Entre a saúde e o preconceito: o problema da obesidade e do sobrepeso no Brasil

Enviada em 11/06/2020

“Insatiable’’, série televisiva da plataforma Netflix, retrata a história de Patty, uma adolescente que sofre preconceito por ser acima do peso. Embora ficcional, a trama destaca a busca insaciável da personagem pelo emagrecimento, independentemente, dos métodos utilizados. Tal contexto assemelha-se à atual realidade brasileira, na qual muitas pessoas sofrem preconceitos e buscam emagrecer de forma não saudável. Isso acontece, principalmente, devido à falta de da participação familiar e à associação do gordo ao como errado.

Constata-se, a princípio, que a maneira de relação da família com o indivíduo contribui para o aumento do sobrepeso. A cerca disso, o filósofo Coelho Neto destaca a importância da educação familiar na vida de uma criança e que com essa educação é revelada a virtude dos pais. Nesse sentido, a família é vital para ajudar na construção de futuros cidadãos com um bem-estar, físico, emocional e social. Sem essa educação, contudo, mais pessoas são prejudicadas, não apenas fisicamente, mas também psicologicamente. Paralelamente ao que ocorreu na série, ‘‘Os Treze Porquês’, em que Hannah, comete suicídio, sendo que alguns dos motivos para ela cometer isso foi a ausência dos pais e ter sofrido preconceito graças ao seu sobrepeso.

Vale salientar, além disso, a evidente influência da mídia digital na disseminação de padrões de beleza e do ‘‘corpo perfeito’’. No entanto, algo relacionado fora do padrão, depende inteiramente da época e do lugar, um exemplo disso, na Antiguidade, pessoas acima do peso eram vistas como um sinal de abundância. Dessa forma, hodiernamente, o que se prega como ideal, acaba afetando a vida de muitos sujeitos, que estão apenas acima do peso, mesmo não tendo problemas de saúde, como obesidade, diabete e hipertensão. Assim, torna-se evidente que a propagação de padrões considerados ideais e saudáveis contribui, significativamente, para a perda de autoestima, bem como colabora com o que houve em ‘‘Os Treze Porquês’’.

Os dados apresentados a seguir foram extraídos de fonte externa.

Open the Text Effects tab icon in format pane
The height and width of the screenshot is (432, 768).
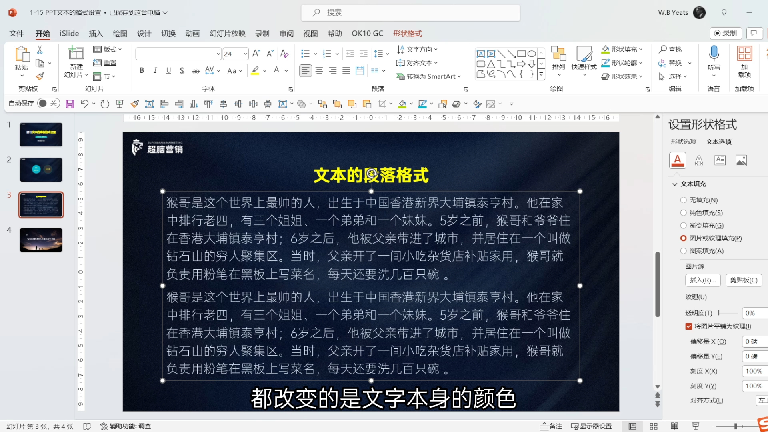point(698,160)
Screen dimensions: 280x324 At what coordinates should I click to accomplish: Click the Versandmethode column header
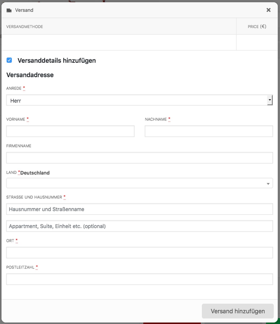pos(25,27)
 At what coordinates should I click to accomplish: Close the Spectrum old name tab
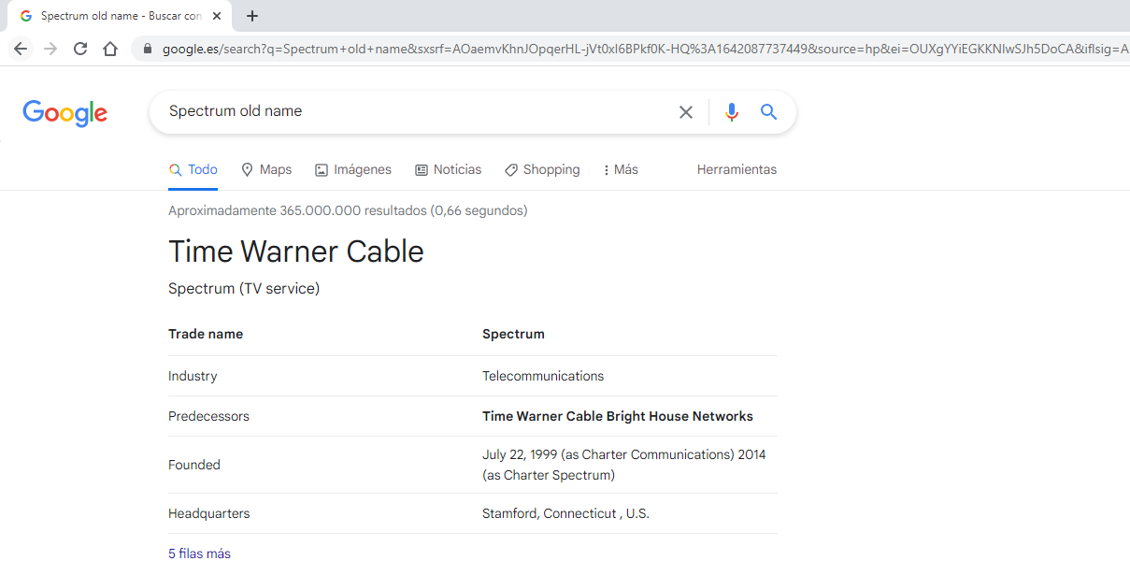point(217,16)

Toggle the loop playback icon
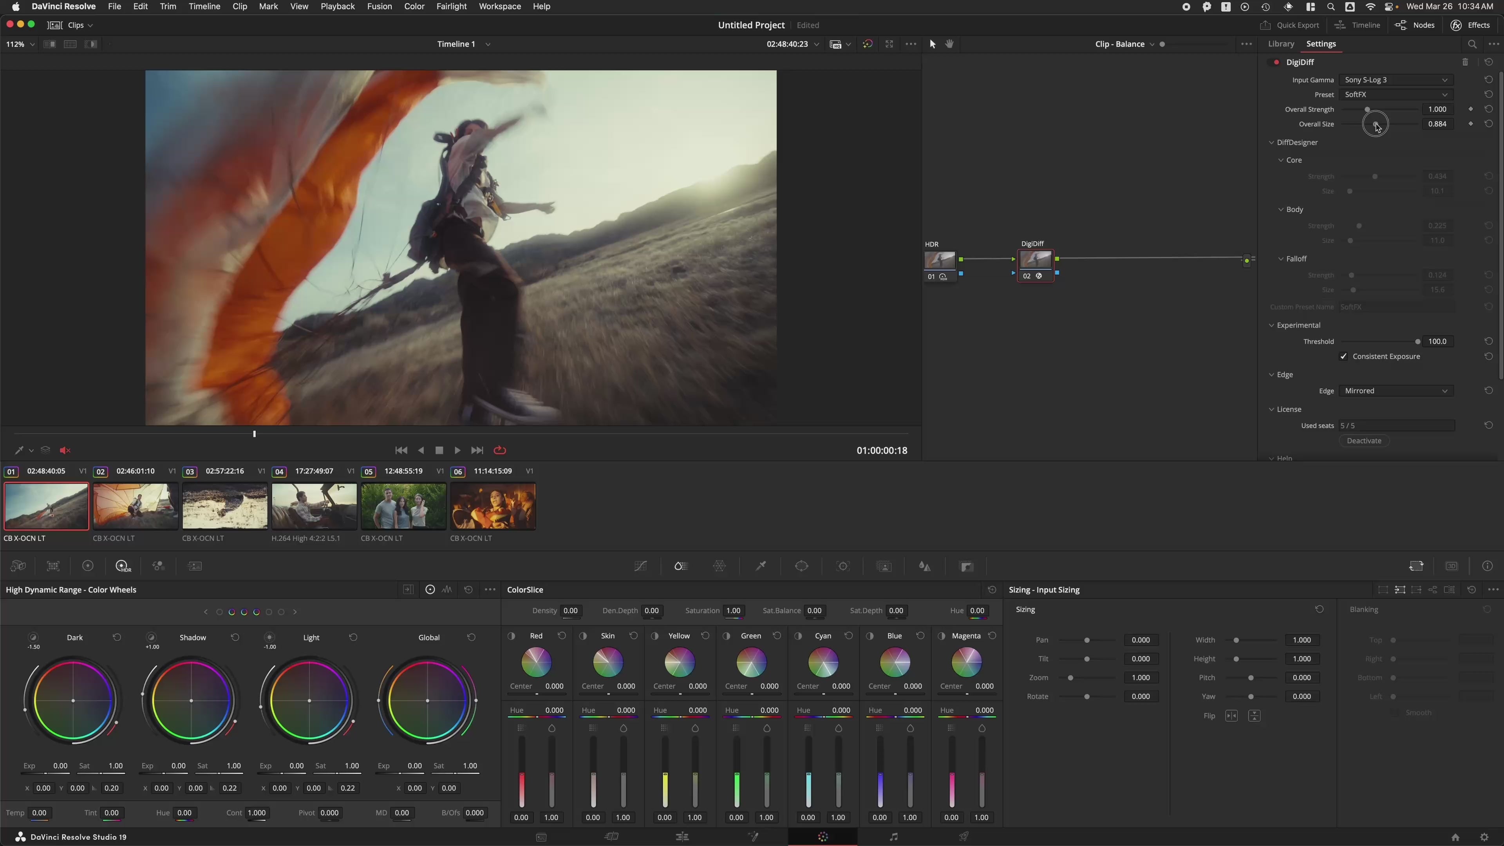(x=500, y=450)
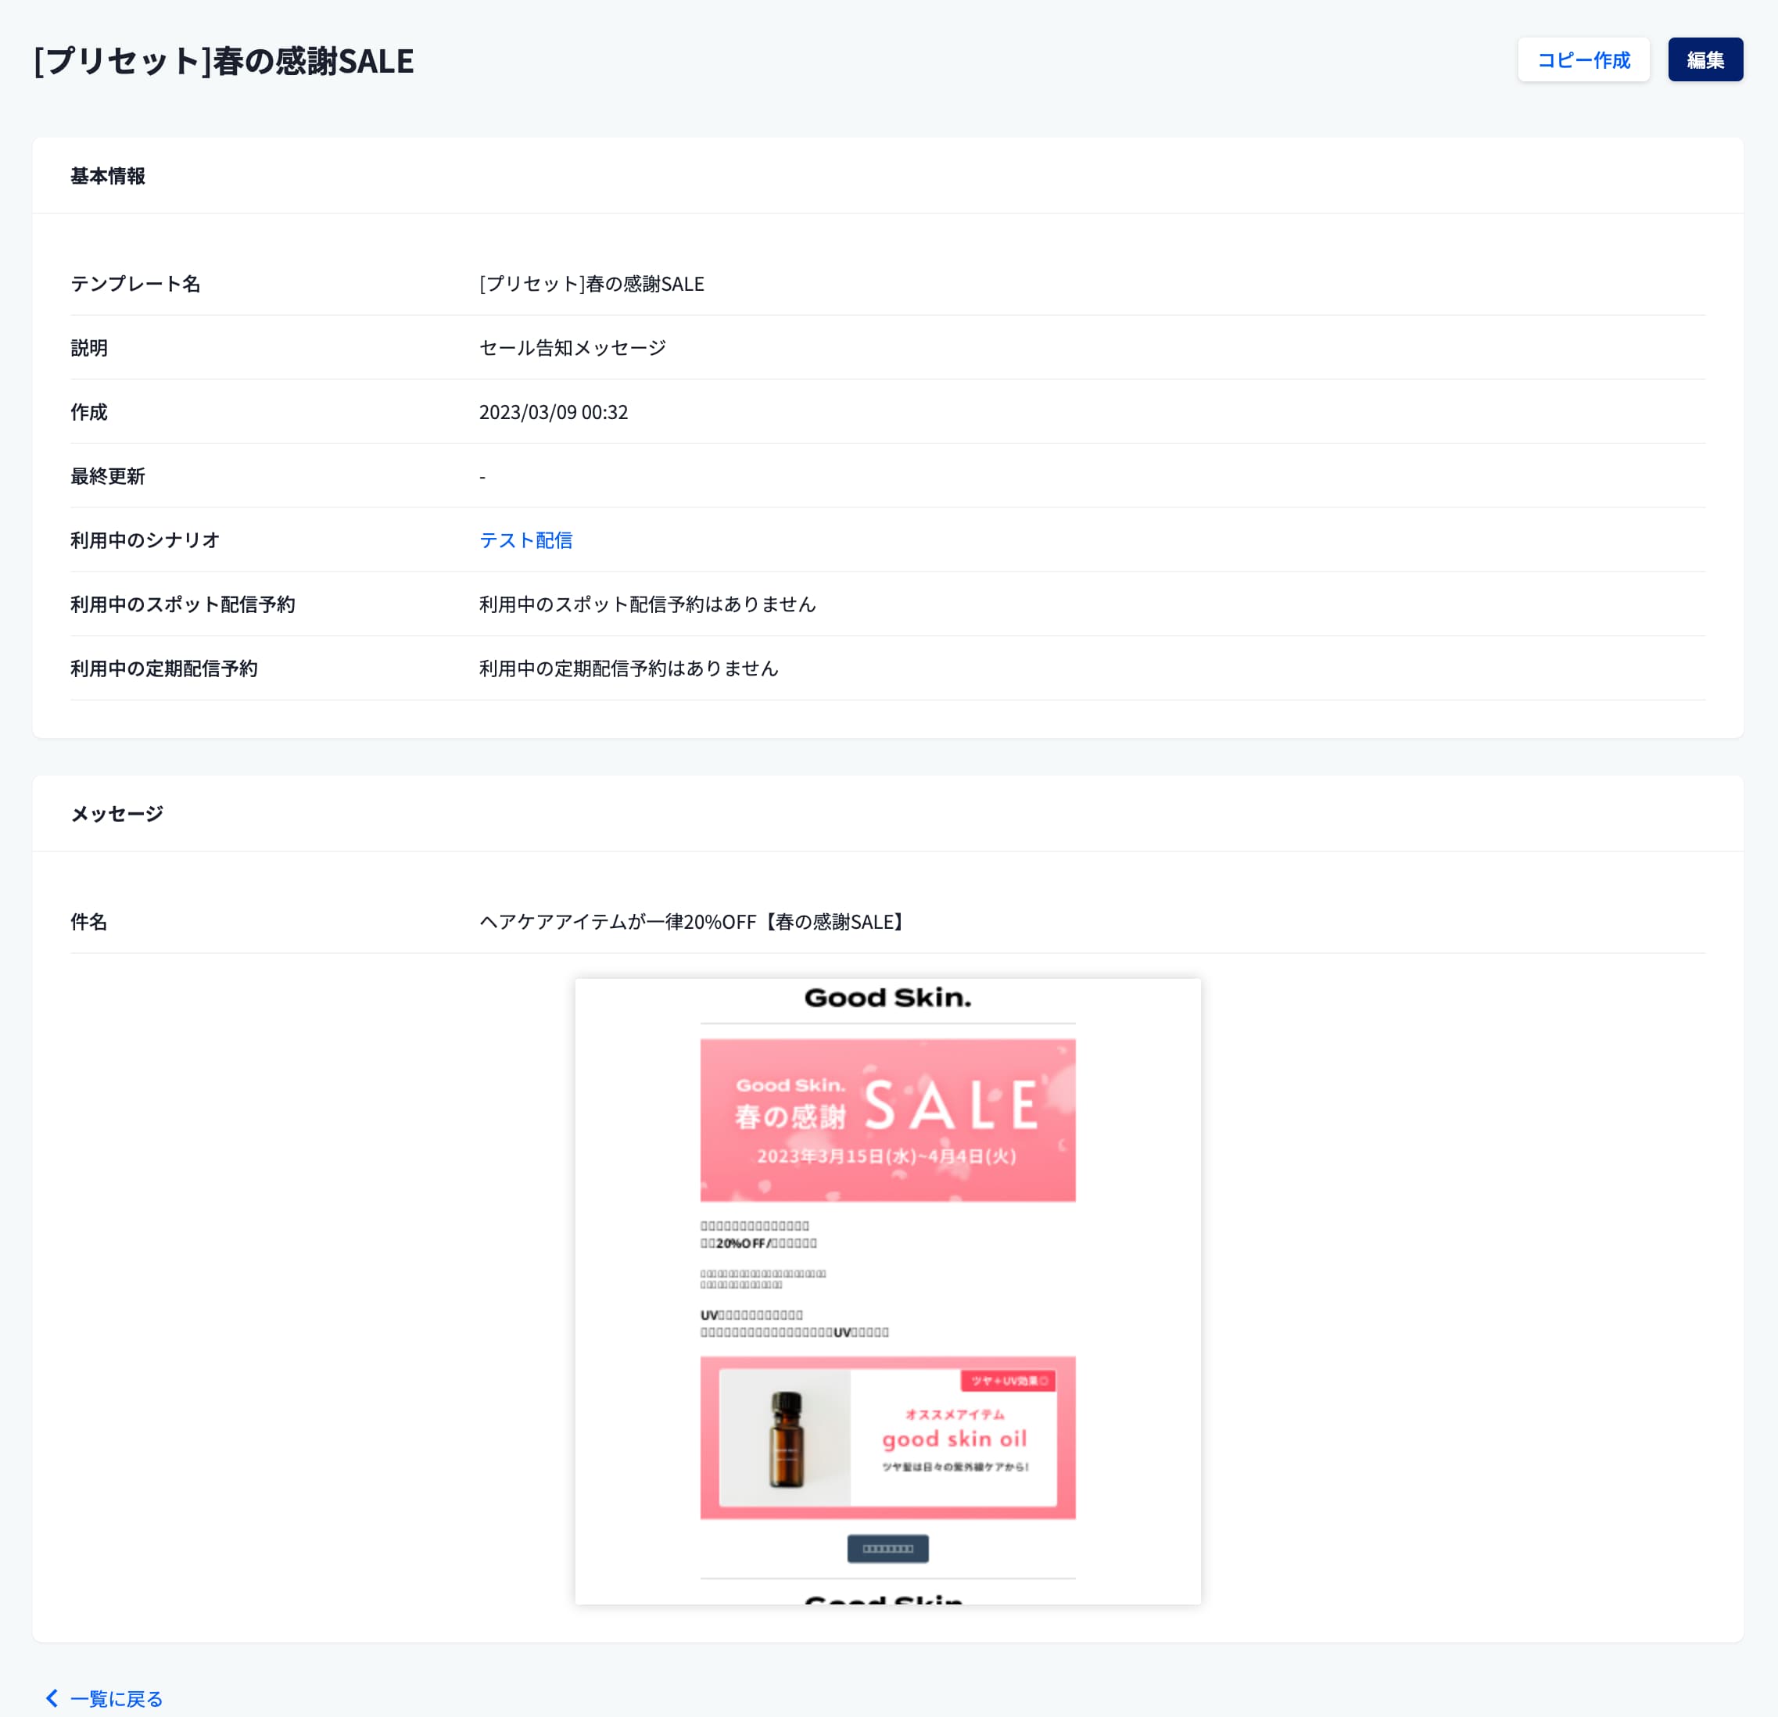Viewport: 1778px width, 1717px height.
Task: Click the ツヤ＋UV効果 red tag label
Action: 1008,1380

É imprescindível, então, priorizar a saúde e mudar o conceito de ‘‘corpo perfeito’’. Logo, o Ministério da Saúde - órgão responsável por promover o bem-estar populacional - deve criar campanhas de esclarecimento sobre autoestima, sobrepeso e obesidade. Isso precisa ser feito por meio de cursos e aulas gratuitas - as quais irão explicar que existem diferentes modelos de corpo e que nenhum deve ser considerado perfeito - administradas em locais públicos, como praças e escolas, haja vista que são lugares bem frequentados. A fim de aproximar a família e, consequentemente,  aumentar autoestima dos futuros cidadãos, quebrando padrões de beleza e enfatizar a saúde.  Destarte, aos poucos, o que aconteceu nas séries não se repetirá no Brasil.